The report fully highlights the extent of doping cover-ups and blackmailing of athletes by IAAF officials. It also demonstrates that the IAAF was fully aware of doping by Russian and other athletes but decided to stay quiet. It is widely believed by many that details of the 89-page investigation that was expected to be released by the World Anti-Doping Agency on Thursday would shock the world of athletics again. Written by WADA’s first president, Dick Pound, the report says the world governing body of athletics must emphasize on restructuring for ensuring corruption cannot go unchecked. The former WADA Chief wrote the corruption cannot be blamed on a small number of miscreants and went on to add that it was embedded in the organization.

The report says the corruption cannot be ignored or dismissed as attributable to the odd renegade acting himself.

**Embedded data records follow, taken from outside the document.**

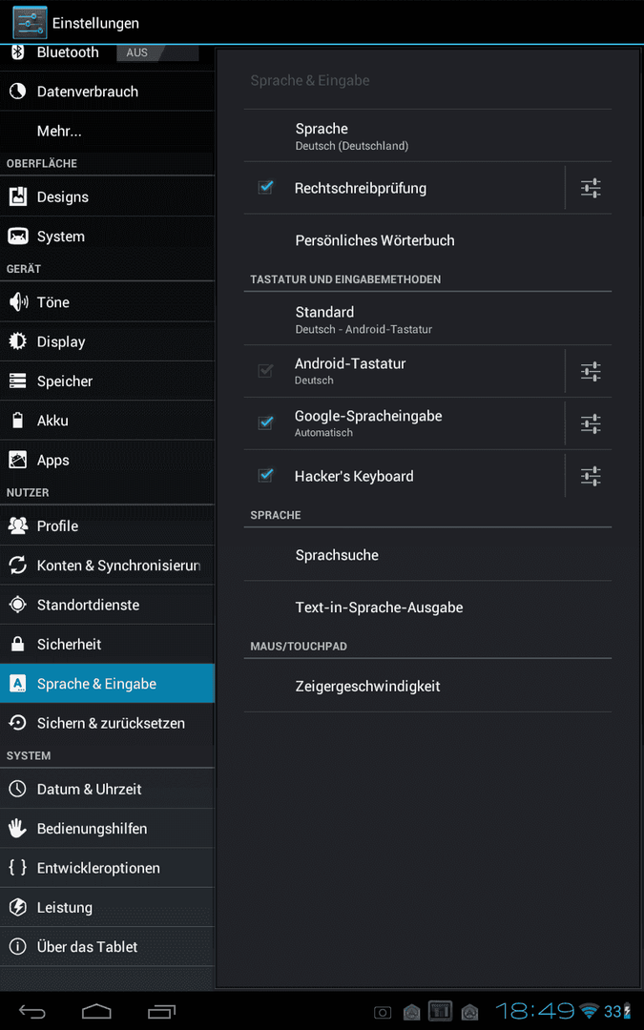644x1030 pixels.
Task: Disable the Hacker's Keyboard checkbox
Action: click(x=265, y=476)
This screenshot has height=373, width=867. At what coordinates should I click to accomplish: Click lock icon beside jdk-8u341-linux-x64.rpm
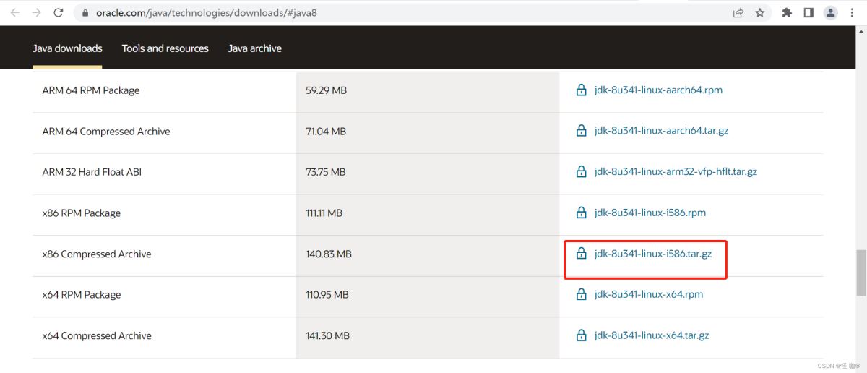[581, 294]
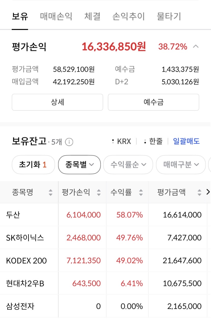Switch to the 매매손익 tab

coord(56,17)
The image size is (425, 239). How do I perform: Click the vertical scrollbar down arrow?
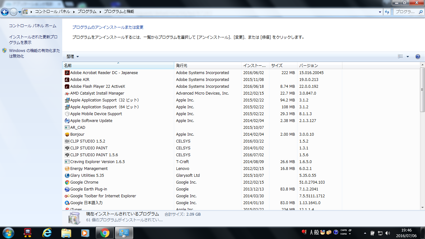422,207
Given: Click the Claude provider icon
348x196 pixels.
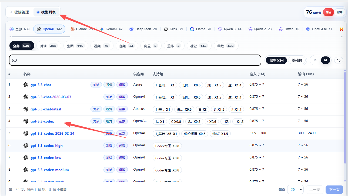Looking at the screenshot, I should (x=72, y=29).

This report by Pound comes a day after Associated Press released details from six years of internal emails, notes, and reports of the IAAF that revealed a high level of communication between the IAAF and Russian officials about suspicious test results from Russian athletes, including cover-up plans to hide doping evidence.

The report, in addition to the deal-making friendship forged between Vladimir Putin and then-IAAF president Lamine Diack, disclosed a dramatic increase from $6 million to $25 million for Russian rights to televise the 2013 worlds provided by a Russian bank. This report also revealed details about a lawyer who was handpicked by Lamine Diack, the former IAAF President, for handling cases of Russian athletes even though he had little experience with anti-doping measures. All this suggests that there was no way that IAAF Council members, which included the present IAAF President Sebastian Coe, could have been unaware of the extent of doping and non-enforcement of the rules in track.

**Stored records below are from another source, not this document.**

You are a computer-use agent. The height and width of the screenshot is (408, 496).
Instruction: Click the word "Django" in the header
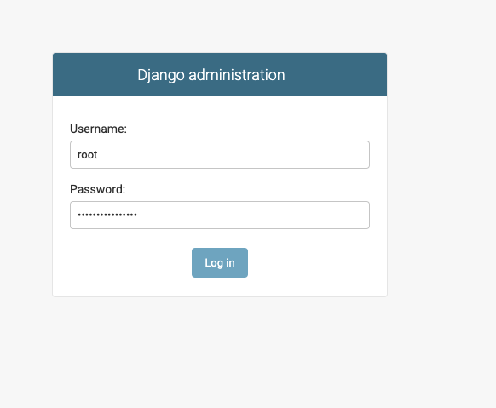coord(161,75)
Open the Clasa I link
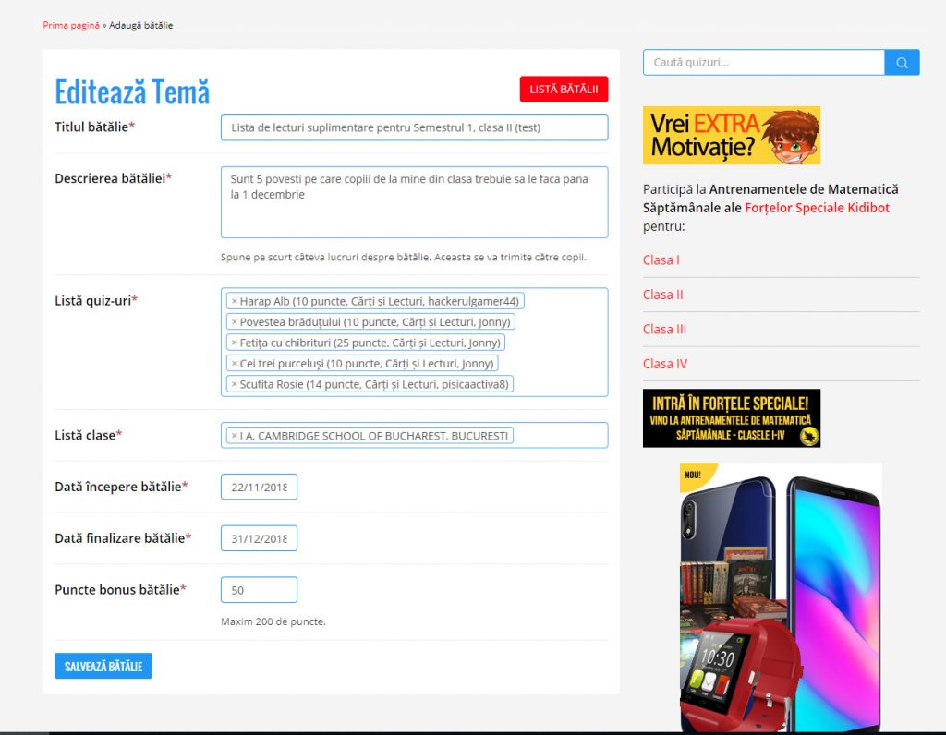 pos(661,260)
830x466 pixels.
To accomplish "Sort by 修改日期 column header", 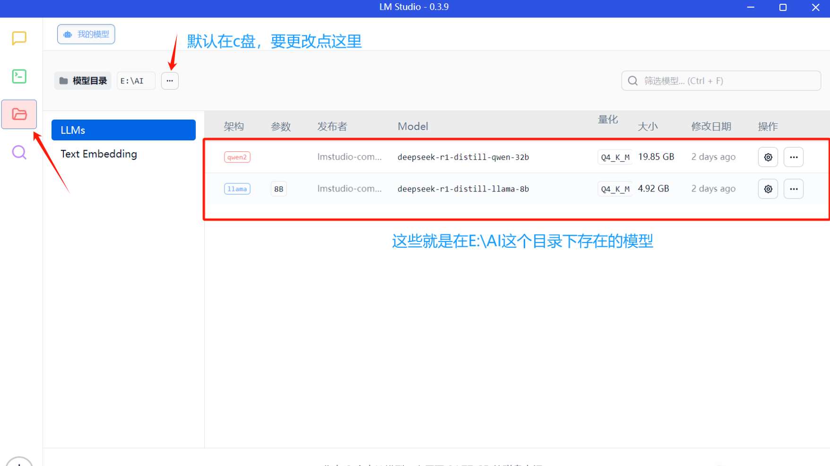I will point(711,127).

The report by Pound said Diack explained to IAAF lawyer Huw Roberts that he was in a difficult position that could only be resolved by President Putin of Russia with whom he had struck up a friendship. The report said none of the nine athletes eventually competed in Moscow and their cases were not pursued further by the International Association of Athletics Federations and those delays resulted in the resignation of Roberts in January 2014. Roberts had virtually no control over cases involving Russians by then.

Diack turned over responsibility to his personal lawyer, Habib Cisse, in November 2011 for Russian cases involving biological passport blood tests. The lawyer is presently under investigation by French police for corruption along with Papa Massata Diack, the son of Lamine, who has been banned for life by the IAAF. The report also said Papa Massata and another of Diack’s sons, Khalil, had IAAF jobs outside the official framework of the IAAF that set them up to execute all the fraud.